This tiny little new shop on the Naschmarkt block is making our style buds go all wild with excitement. The hat store’s Nomade Moderne owners, Nuriel Molcho and his fiancee, Audrey Lee James, defy all stereotypes of people their age – 1: they’re already getting married, and 2: while most people their age are chasing after the IT trends, they’ve stepped back in time and learned the craft of hatmaking. They represent a trend amongst the Generation Ys discovering that everything old is new again. And it just so happens that after a long hiatus, the trend of accessorising your head with a hat, is back, and in a big way.
The Nomade Moderne hats workshop is across the way from Nuriel’s family’s Oriental restaurant ‘Neni.’
We sat down with Nuriel for an Israeli-style, ‘tea with nana,’ at Neni during which he told me all about his love and fascination for hats.
While Nuriel was always interested in buying old watches and art, he claims that modern fashion has become too minimalistic, favouring comfort over style.
While Nuriel has been a centre in the making of the Tel Aviv Beach and Neni, this is his first escapade with design.

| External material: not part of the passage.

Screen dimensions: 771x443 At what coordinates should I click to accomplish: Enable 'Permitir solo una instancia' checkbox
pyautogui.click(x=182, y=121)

“I came to notice hats while living in the second district of Vienna, an area in which there are a lot of Jewish people. I think that being Jewish myself, I subconsciously see people wearing religious hats more than other people do.” The currently trending black, wide-brimmed “black hat” or Borsalino is most commonly associated with ultra-Orthodox non-Hasidic Jews.

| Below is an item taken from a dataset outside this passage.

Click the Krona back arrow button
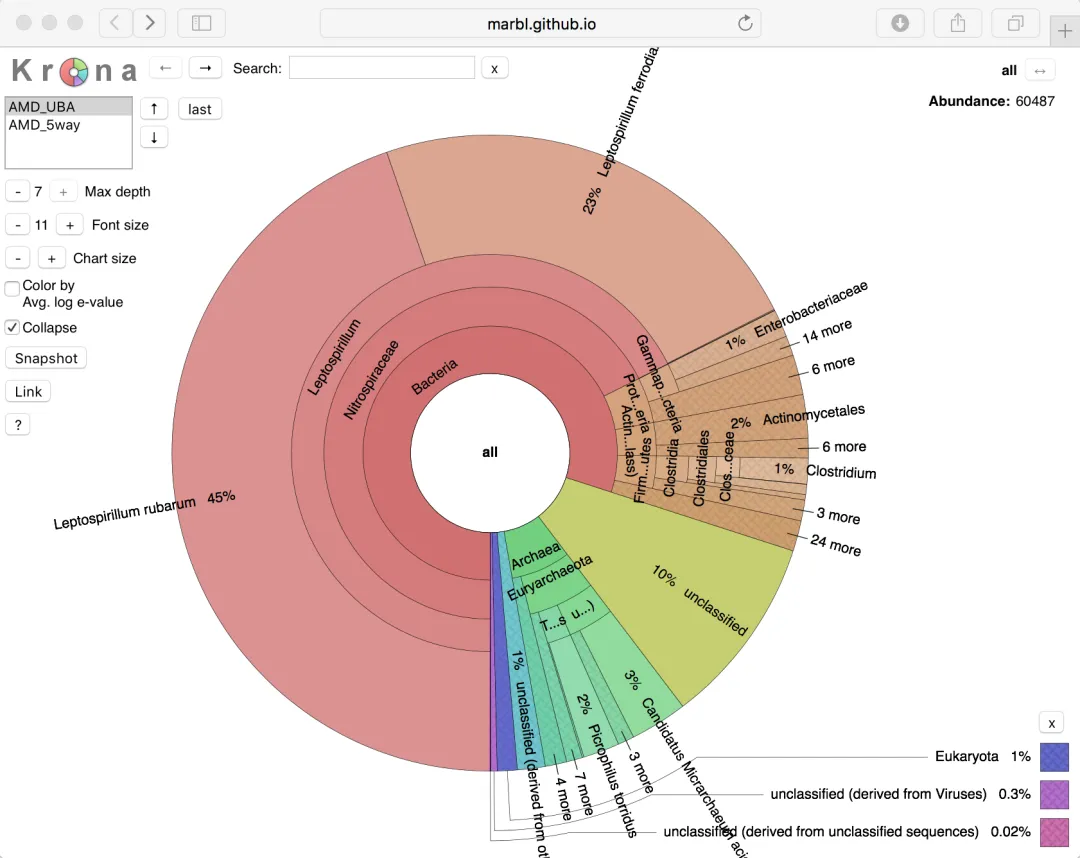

Nuriel tells us that he’s fascinated by the stories that hats tell about the owner who wears it on their head. He felt that hats had had their day and that they were a misunderstood fashion accessory.
So Nuriel set off to make his own.
The entrepreneur started YouTubing his new obsession and meeting up with old hat makers to learn their skills and know-how, and to learn some real hat history. Nuriel found his mentor in a Rabbi, who is one of the few hat makers in Vienna who produces hats for all kinds of clientele, from religious Jews wearing Kosher hats to the iconic bowler hats worn by Viennese Fiaker drivers.
After learning the basics, he started looking for old equipment at vintage stores and got to work making his first handmade hat. While his first attempt turned out crooked and awkward looking, by his second, he’d refined his craft. Shortly after, Nuriel and Audrey were making hats by the order, and had opened up their shop, Nomade Moderne.
Nuriel and Audrey are now fulfilling orders for customised hats daily, especially since the word of Nomade Moderne crossed the Viennese Danube and wandered all the way to Berlin. While Audrey focuses on the sewing, Nuriel does the shaping of the headpieces.
This little hattery will be crowning many a heads in a society in which the old is new and where we want what we wear to speak for us.